It is tempting to linger over such a delectable morsel as this, for even if it is only the absurd and irresponsible output of one poor, foolish man, it does express more or less what industrial civilization holds to be true, though few would avow their faith so whole-heartedly. The statement was made as propaganda, and propaganda is merely advertising in its most insidious and dangerous form. The thing revealed its possibilities during the war, but the black discredit that was then very justly attached to it could not prevail against its manifest potency, and it is now universally used after the most comprehensive and frequently unscrupulous fashion, with results that can only be perilous in the extreme. The type and calibre of mind that has now been released from long bondage, and by weight of numbers is now fast taking over the direction of affairs, is curiously subservient to the written word, and lacking a true sense of comparative values, without effective leadership either secular or religious, is easily swayed by every wind of doctrine. The forces of evil that are ever in conflict with the forces of right are notoriously ingenious in making the worse appear the better cause, and with every desire for illumination and for following the right way, the multitude, whether educated or illiterate, fall into the falsehoods of others’ imaginings. Money, efficiency, an acquired knowledge of mob psychology, the printing press and the mail service acting in alliance, and directed by fanatical or cynical energy, form a force of enormous potency that is now being used effectively throughout society. It is irresponsible, anonymous and pervasive. Through its operation the last barriers are broken down between the leadership of character and the leadership of craft, while all formal distinctions between the valuable and the valueless are swept away.

- - - -

Exercise task A:
Report every line in the rows that contains the string "sidebar".
The passage and the rows come from unrelated sources.

Records for processing:

- - - -

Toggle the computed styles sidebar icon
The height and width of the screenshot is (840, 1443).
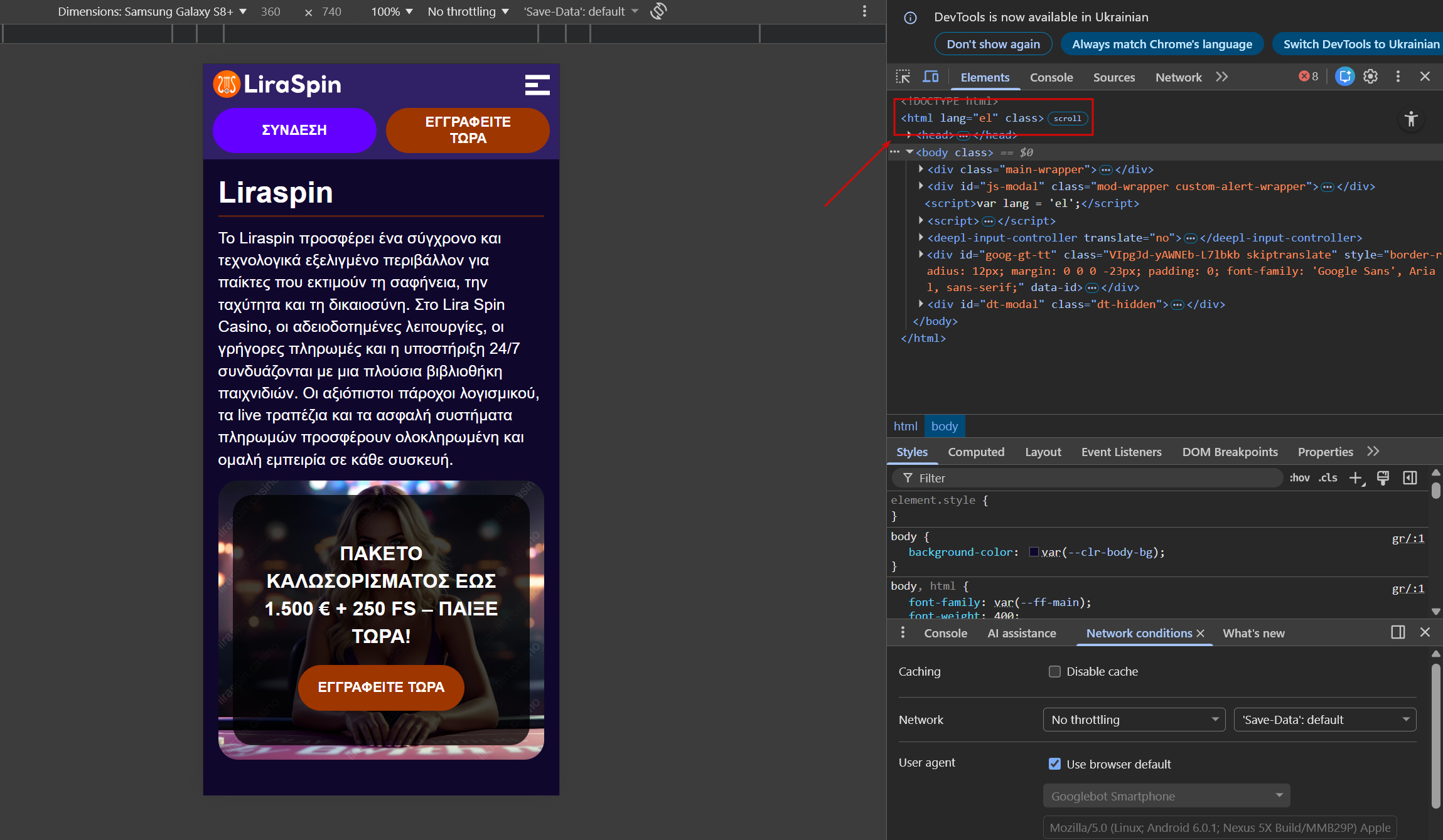point(1410,478)
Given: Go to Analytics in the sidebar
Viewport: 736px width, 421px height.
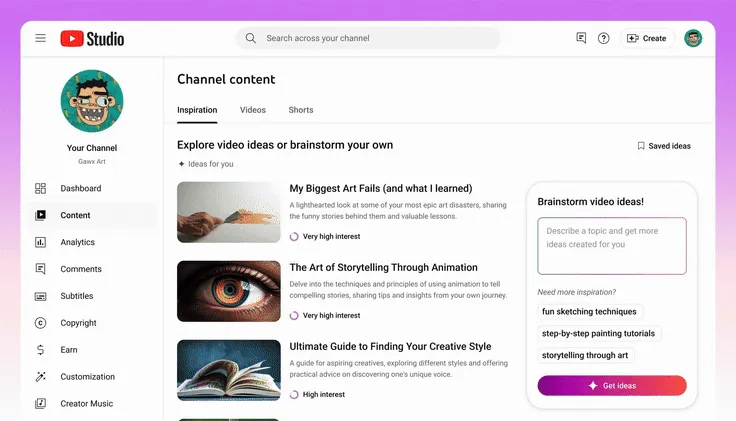Looking at the screenshot, I should [77, 242].
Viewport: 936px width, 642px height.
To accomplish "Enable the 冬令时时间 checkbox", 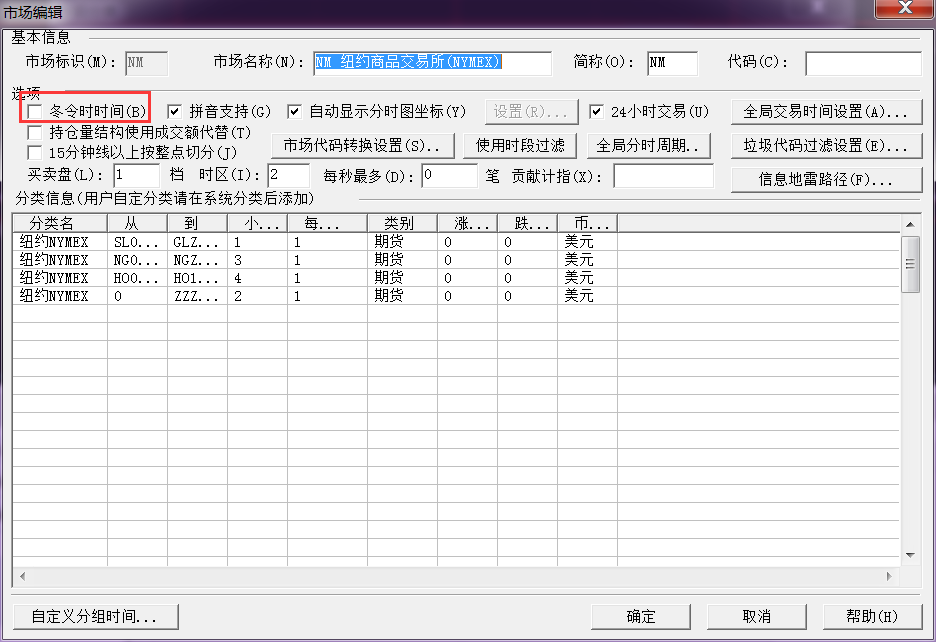I will point(36,112).

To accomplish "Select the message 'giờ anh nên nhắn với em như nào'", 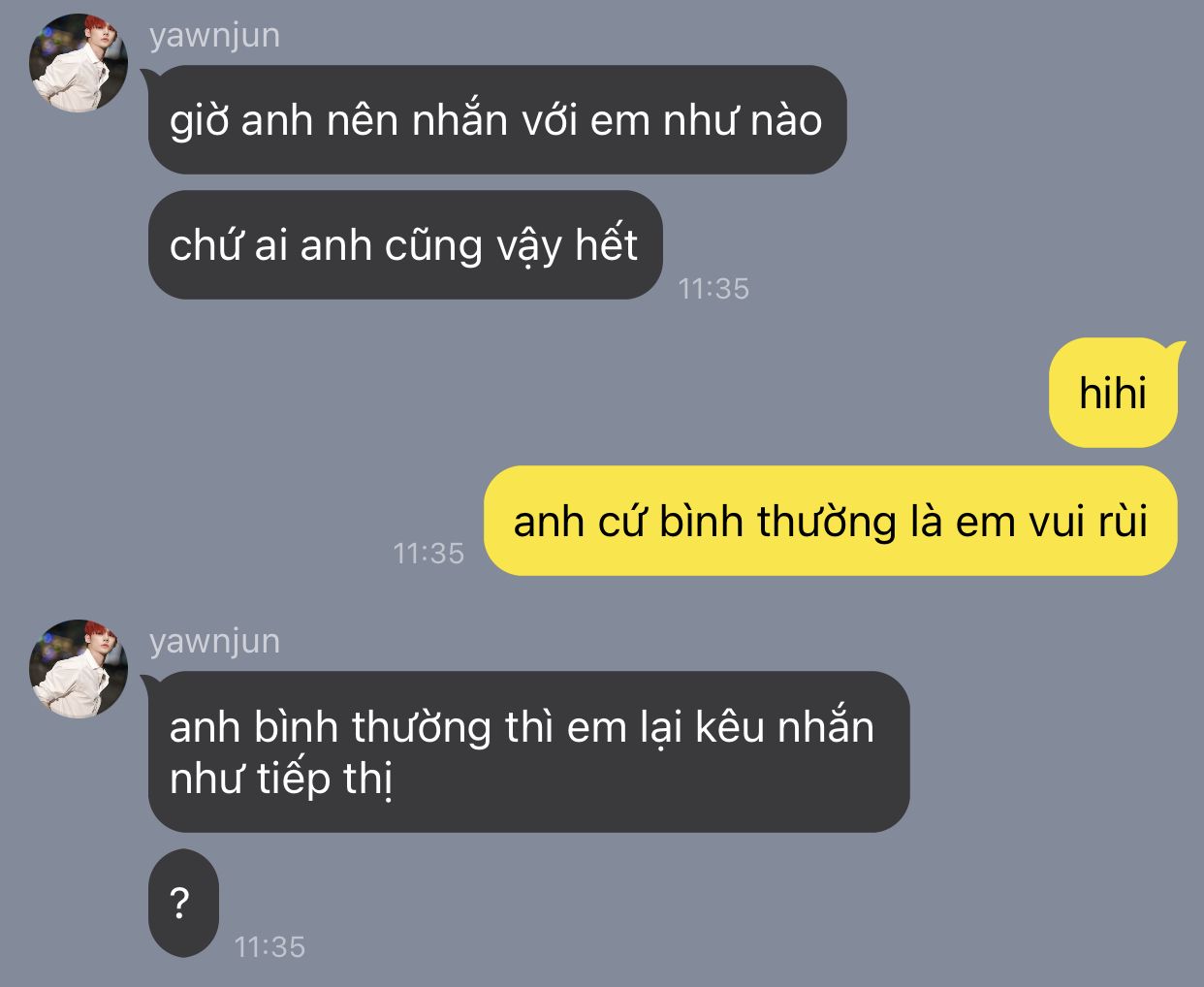I will click(496, 120).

- - - -

Exercise task B:
Translate this sentence from the passage on propaganda into French: "The statement was made as propaganda, and propaganda is merely advertising in its most insidious and dangerous form."

Written reply A:
Toggle the computed styles sidebar icon
Given: Go to Analytics in the sidebar

Written reply B:
La déclaration a été faite à des fins de propagande, et la propagande n'est que de la publicité sous sa forme la plus insidieuse et la plus dangereuse.